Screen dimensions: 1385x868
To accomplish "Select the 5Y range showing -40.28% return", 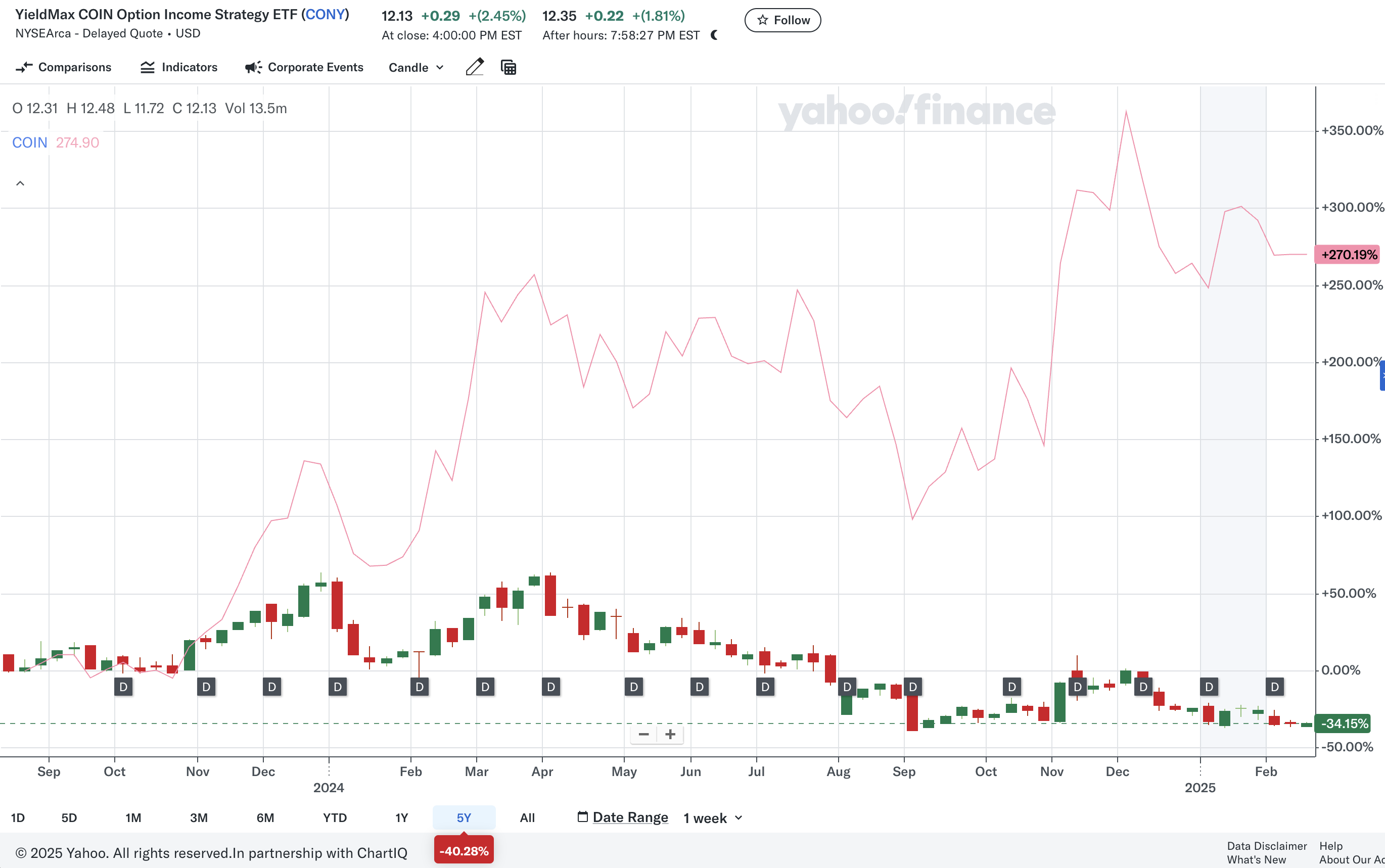I will coord(464,817).
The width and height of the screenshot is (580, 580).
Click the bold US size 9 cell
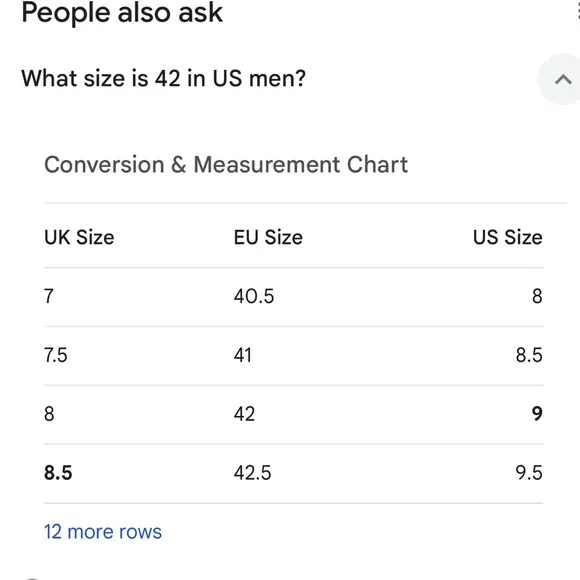pyautogui.click(x=537, y=414)
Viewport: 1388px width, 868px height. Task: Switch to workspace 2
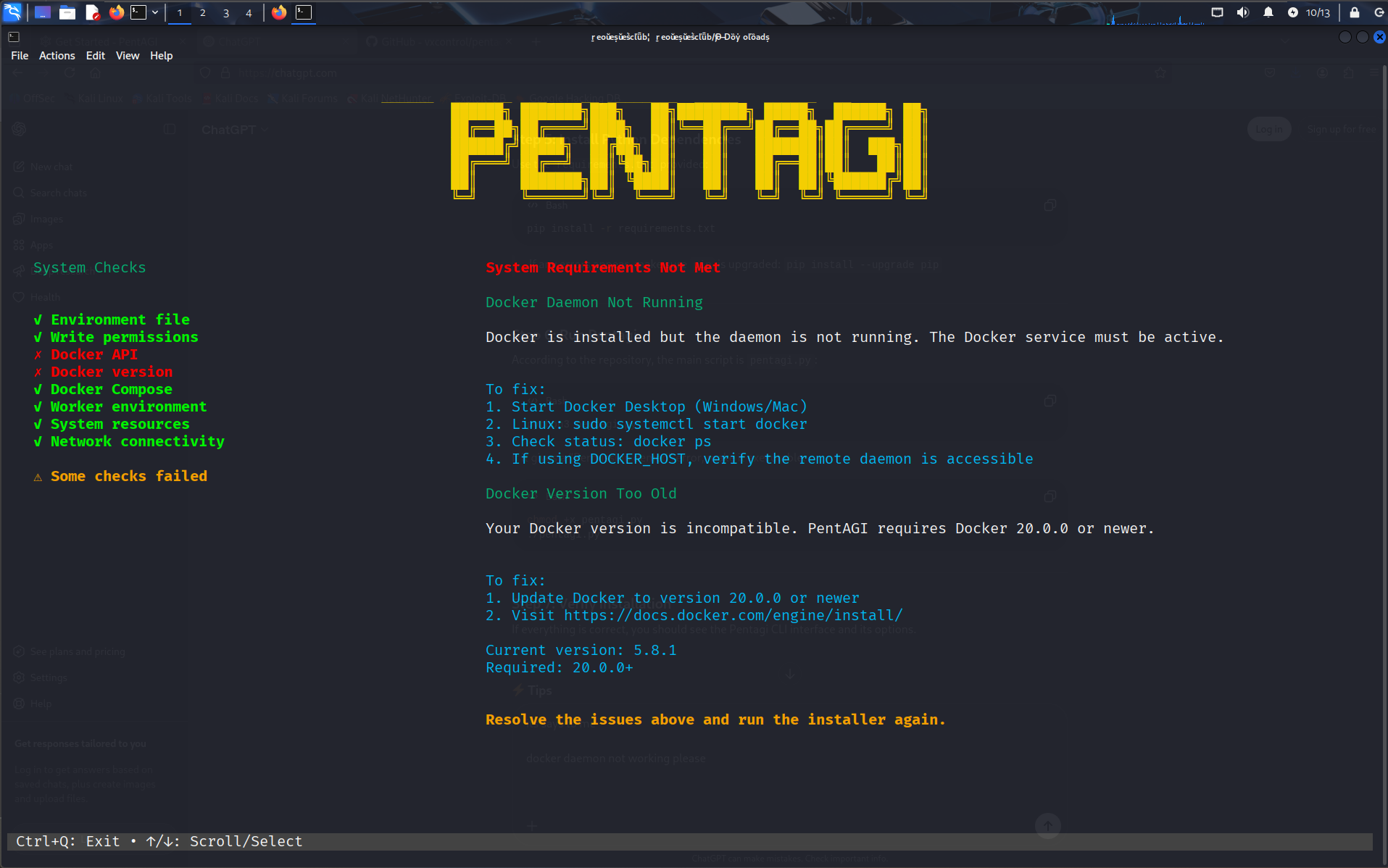(202, 12)

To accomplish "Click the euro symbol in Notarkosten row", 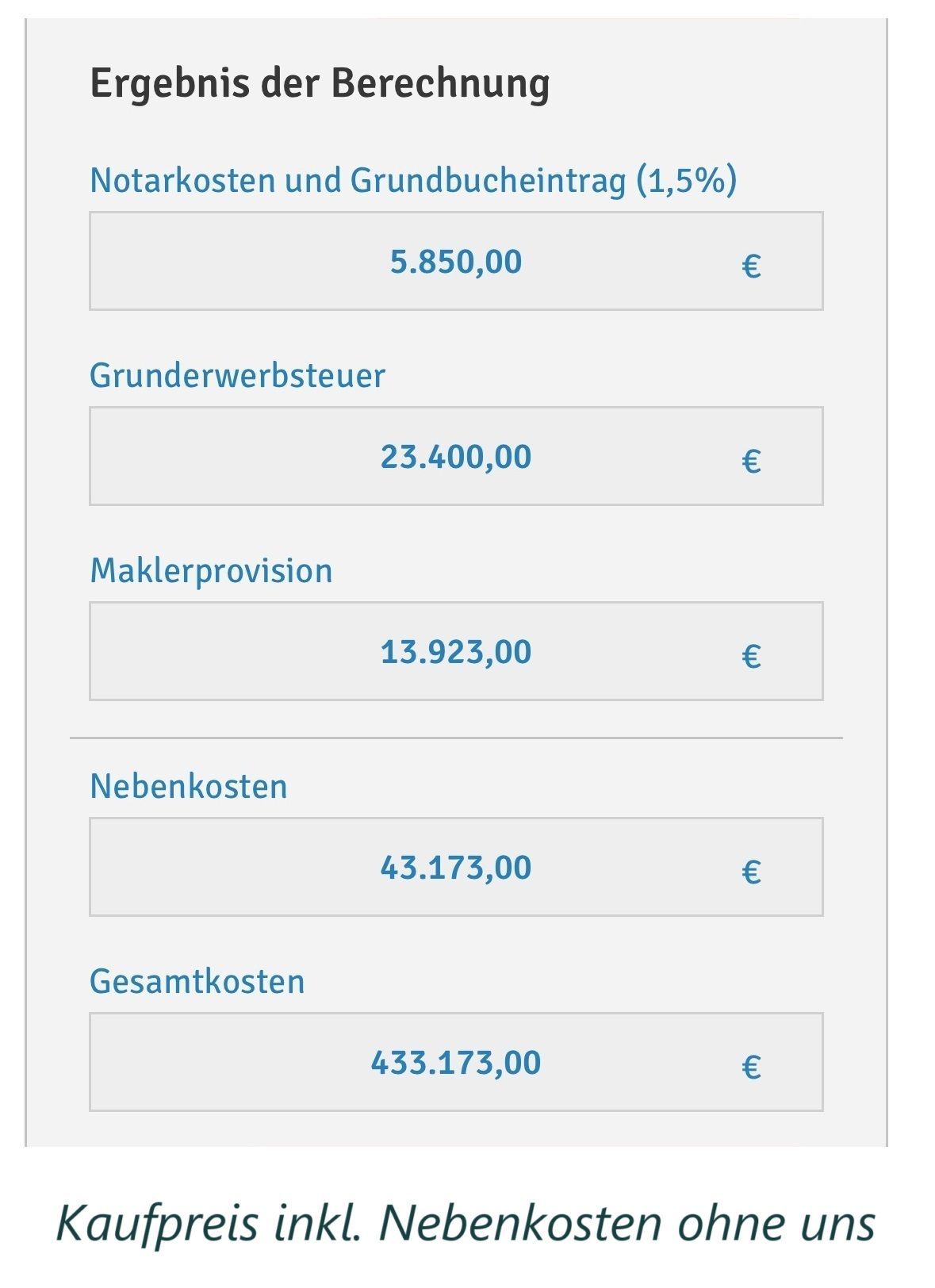I will click(751, 266).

- [GIVEN EXERCISE]:
Pick out every line in the records above that contains the string "width", and copy each of those lines in full.

- [SOLUTION BELOW]:
The width and height of the screenshot is (580, 580).
Viewport: 1388px width, 868px height. Task: Switch to workspace 2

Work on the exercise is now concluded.